■ **Task requirements**
Go line by line through the entries and show those that hold the string "resolution".
Given data START
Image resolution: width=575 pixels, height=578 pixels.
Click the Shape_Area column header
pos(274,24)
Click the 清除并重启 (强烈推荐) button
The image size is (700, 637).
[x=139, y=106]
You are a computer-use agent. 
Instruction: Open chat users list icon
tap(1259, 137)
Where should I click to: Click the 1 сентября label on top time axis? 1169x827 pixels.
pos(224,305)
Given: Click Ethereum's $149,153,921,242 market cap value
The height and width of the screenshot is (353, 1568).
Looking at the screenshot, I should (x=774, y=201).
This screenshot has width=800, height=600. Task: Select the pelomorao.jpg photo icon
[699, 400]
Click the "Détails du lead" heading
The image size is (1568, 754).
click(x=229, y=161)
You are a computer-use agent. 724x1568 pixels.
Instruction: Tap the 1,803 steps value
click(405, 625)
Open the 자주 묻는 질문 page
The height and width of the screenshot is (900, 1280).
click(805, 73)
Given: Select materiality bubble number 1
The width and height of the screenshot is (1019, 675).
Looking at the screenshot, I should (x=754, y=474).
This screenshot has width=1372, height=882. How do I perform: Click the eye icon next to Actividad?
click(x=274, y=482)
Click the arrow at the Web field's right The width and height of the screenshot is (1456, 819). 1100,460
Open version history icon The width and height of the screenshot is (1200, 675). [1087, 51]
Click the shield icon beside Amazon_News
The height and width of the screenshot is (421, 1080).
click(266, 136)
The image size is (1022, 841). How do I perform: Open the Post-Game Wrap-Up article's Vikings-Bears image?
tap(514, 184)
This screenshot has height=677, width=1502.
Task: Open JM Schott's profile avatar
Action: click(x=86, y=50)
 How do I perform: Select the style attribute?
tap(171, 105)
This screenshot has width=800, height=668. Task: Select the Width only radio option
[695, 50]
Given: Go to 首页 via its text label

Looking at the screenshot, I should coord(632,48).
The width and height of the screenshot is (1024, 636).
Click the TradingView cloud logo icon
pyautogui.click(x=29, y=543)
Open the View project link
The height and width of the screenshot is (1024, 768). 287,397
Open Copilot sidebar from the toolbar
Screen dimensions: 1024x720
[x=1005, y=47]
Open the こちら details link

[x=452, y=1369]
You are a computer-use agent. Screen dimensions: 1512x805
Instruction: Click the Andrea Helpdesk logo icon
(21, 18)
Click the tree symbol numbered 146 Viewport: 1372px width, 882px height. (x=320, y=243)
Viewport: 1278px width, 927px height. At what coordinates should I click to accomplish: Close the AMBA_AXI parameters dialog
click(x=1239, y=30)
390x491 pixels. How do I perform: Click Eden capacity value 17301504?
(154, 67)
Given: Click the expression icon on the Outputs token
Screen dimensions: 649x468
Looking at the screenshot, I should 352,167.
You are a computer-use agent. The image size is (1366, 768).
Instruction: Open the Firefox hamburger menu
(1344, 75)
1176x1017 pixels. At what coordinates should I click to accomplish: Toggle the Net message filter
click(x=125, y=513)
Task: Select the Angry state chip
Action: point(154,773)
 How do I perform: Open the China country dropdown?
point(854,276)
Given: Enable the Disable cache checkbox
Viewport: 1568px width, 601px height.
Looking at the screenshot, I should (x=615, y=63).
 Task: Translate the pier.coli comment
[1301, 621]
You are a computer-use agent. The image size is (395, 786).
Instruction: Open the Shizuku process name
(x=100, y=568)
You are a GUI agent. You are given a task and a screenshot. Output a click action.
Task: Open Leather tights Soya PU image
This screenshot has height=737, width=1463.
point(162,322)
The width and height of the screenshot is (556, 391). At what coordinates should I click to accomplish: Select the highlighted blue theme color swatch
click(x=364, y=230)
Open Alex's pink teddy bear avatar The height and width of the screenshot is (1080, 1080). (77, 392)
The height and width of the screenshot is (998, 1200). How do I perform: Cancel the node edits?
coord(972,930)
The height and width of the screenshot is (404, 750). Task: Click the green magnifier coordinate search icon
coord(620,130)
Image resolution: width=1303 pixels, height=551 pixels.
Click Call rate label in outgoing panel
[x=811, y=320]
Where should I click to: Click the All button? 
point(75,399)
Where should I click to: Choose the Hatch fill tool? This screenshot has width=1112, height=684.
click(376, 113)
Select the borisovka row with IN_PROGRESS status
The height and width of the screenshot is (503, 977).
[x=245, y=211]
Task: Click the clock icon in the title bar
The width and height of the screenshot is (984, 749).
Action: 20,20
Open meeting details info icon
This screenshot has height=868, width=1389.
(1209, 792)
Given data END
■ **Written reply**
Image resolution: width=575 pixels, height=578 pixels.
Image resolution: width=1303 pixels, height=551 pixels.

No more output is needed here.